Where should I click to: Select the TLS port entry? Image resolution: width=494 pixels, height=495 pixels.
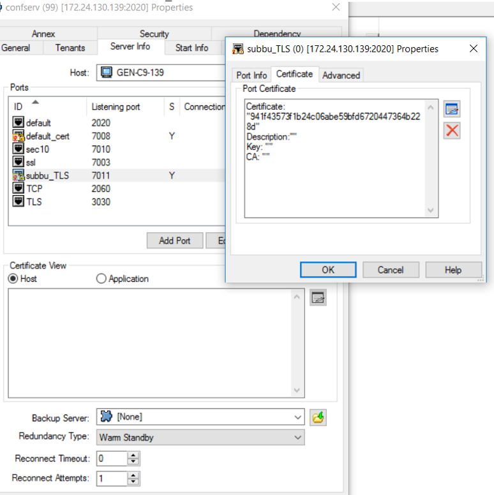click(x=36, y=202)
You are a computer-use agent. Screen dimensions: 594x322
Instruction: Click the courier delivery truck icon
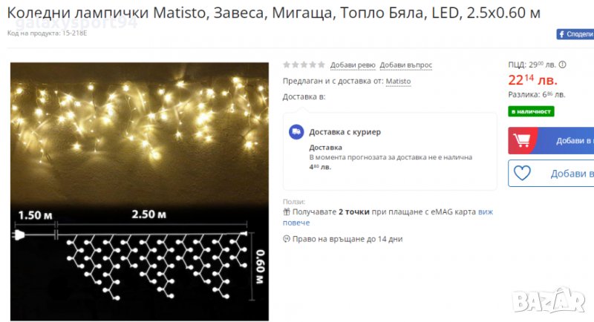tap(296, 132)
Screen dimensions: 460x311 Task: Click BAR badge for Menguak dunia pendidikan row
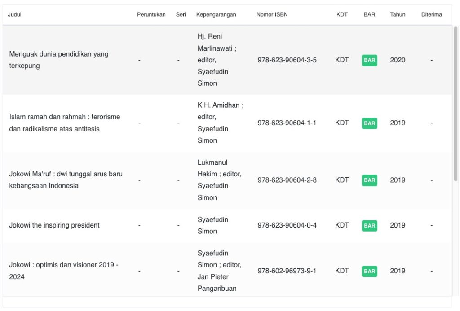point(369,60)
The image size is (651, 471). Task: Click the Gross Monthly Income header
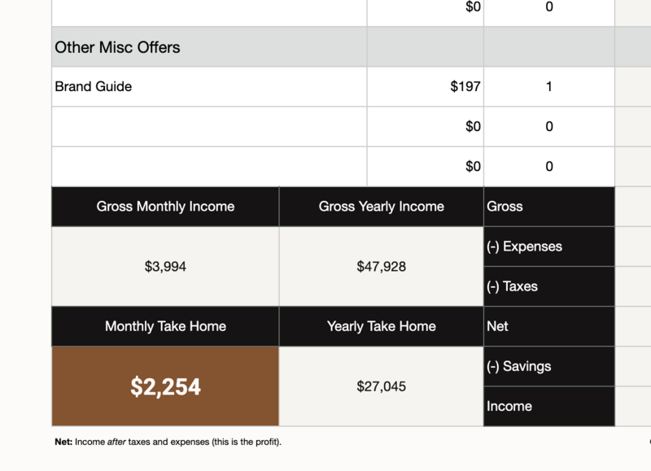pos(165,207)
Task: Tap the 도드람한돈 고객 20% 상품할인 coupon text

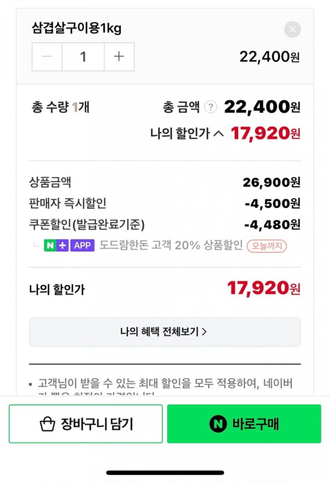Action: [x=171, y=245]
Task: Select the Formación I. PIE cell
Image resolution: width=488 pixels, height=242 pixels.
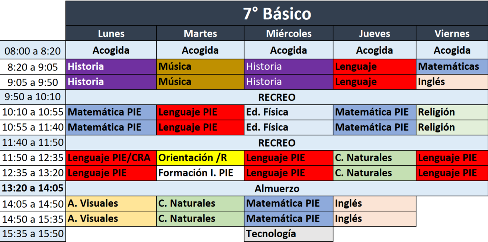Action: coord(200,173)

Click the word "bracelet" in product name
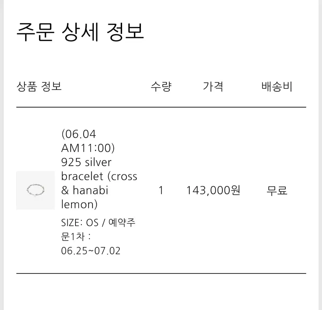(82, 176)
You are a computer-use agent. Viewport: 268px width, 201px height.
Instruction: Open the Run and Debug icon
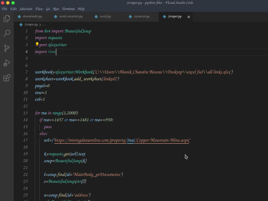(x=7, y=63)
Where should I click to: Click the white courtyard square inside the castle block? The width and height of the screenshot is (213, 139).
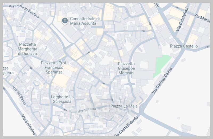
= = = = =
Where in the records above does the word "computer" appear? Copy each line that holds it.

_Response to the task_
You are a computer-use agent. Screen dimensions: 594x322
You are a computer-use agent. Viewport: 268px width, 201px height.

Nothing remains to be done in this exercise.